__TEXT EXCERPT__.
┌──

VoxForge
Hi, All,
I am trying to find the best phoneme pronunciation for a big
database. I have all the word level transcriptions and a dictionary. I
first used HLed to create the initial phoneme level transcription. In
this processing, only the first pronunciation of each word is used by
HLed. Then, I did a flat start initialization of all the phone models,
then used HERest to do the embedded training. I started from 1 mixture
models, and gradually splitted the models into 2, 4, 6, 8, 12, 16
mixtures. In this whole processing, the initial phoneme transcription
was used. After 16 mixture models were created, I began forced alignment
using HVite. I only needed to find the best pronunciations, not the
time stamps. But it looks strange to me that the output phoneme
transcription is exactly the same as the initial transcription. This was
found by HResults.

└──

__WHAT THIS TASK INVOLVES__.
Continue the forum post about HTK forced alignment from the point where it stops.

__SUPPLIED MATERIAL__.
┌──

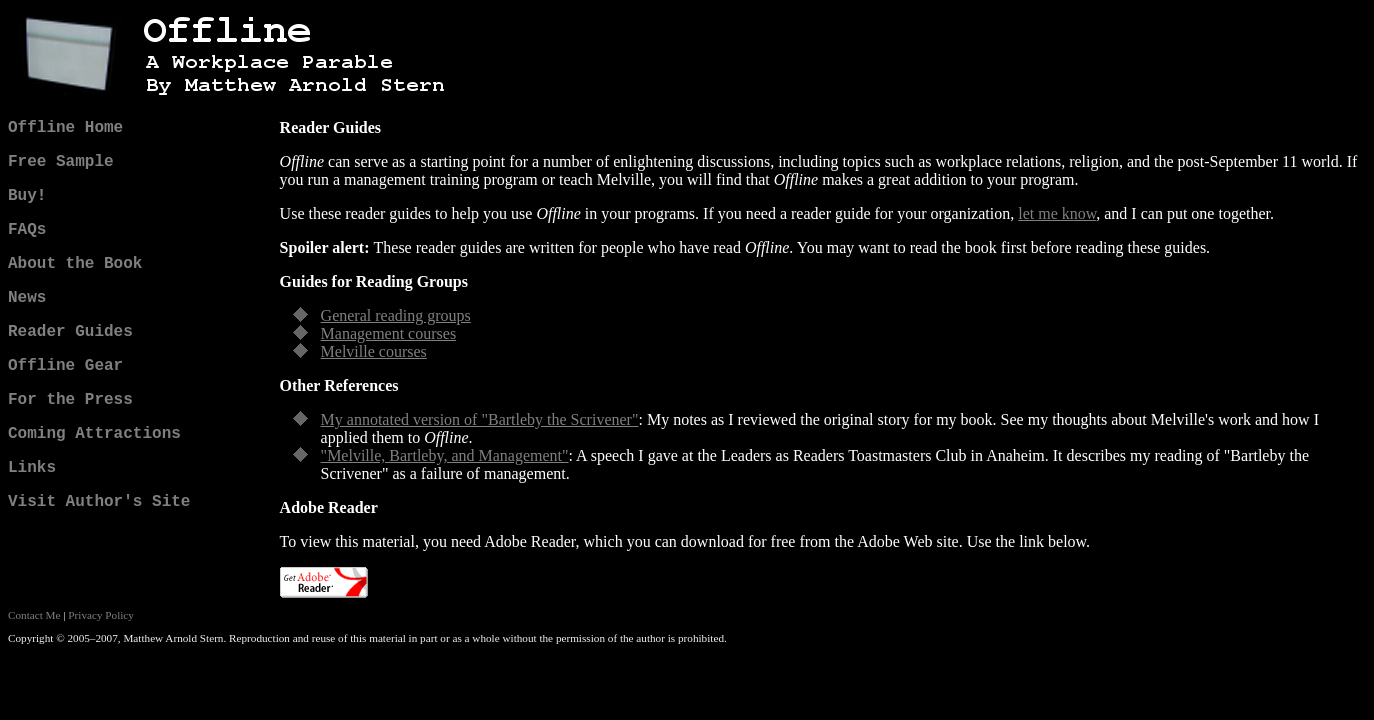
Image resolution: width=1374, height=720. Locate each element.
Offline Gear (65, 366)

└──

__RESULT OF THE TASK__.
I tried different mixture models. I tried 2 mixture models,
and 4 mixture models, but still the same. I do not even know is this a
good thing or bad thing and any possible reasons. I noticed that in my
dictionary, though there were many words with multiple pronunciations,
those pronunciations did not differ much. Maybe that's the reason??? I don't know if it
means the initial transcriptions are already good , and the models are
already well trained, or it means the models are bad...
Can anybody give me any possible reasons?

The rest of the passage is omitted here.